Since the method execute_txs gets a reference to a Python object, we have to take the GIL before we can spawn threads.

However, as far as I understand, any access to a &PyAny requires taking the GIL again. @noaov1 are you sure this doesn't mean our threads get blocked by the GIL each time txs is read from?

avi-starkware commented 1 month ago

crates/native_blockifier/src/py_block_executor.rs line 232 at r1 (raw file):

Previously, Yoni-Starkware (Yoni) wrote…
Don't we consume it before calling the executor?

You are right. txs is a purely rust variable. So we just need the with_gil to gain access to the Python token (py) from which we can run the method allow_threads.

Moreover, with_gil would not have been needed at all if the method execute_txs did not have pythonic objects as arguments.

avi-starkware commented 1 month ago

crates/native_blockifier/src/py_block_executor.rs line 232 at r1 (raw file):

Previously, noaov1 (Noa Oved) wrote…
You are right. I'm not sure why `allow_threads` is needed for running threads in rust. The [docs](https://pyo3.rs/v0.19.1/parallelism) suggest that rayon threads do not need to use `allow_threads`, maybe the std ones do?

The docs say that "pure rust functions" can use threads without worrying about the GIL, but functions that accept Python objects as arguments need to take the GIL before they can spawn a thread.
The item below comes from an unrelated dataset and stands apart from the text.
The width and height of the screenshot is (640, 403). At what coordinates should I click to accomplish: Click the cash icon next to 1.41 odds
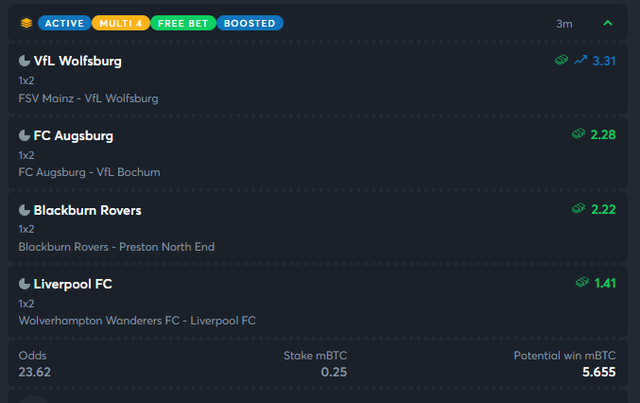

noaov1 commented 1 month ago

crates/native_blockifier/src/py_block_executor.rs line 232 at r1 (raw file):

Previously, avi-starkware wrote…
The docs say that "pure rust functions" can use threads without worrying about the GIL, but functions that accept Python objects as arguments need to take the GIL before they can spawn a thread.

I agree. I added the allow_threads code to a function that accepts Python objects but does not spawn any threads. It calls a rust method that spawns threads. BTW- it does not work using rayon threads as well (got timeout). Anyway it works :)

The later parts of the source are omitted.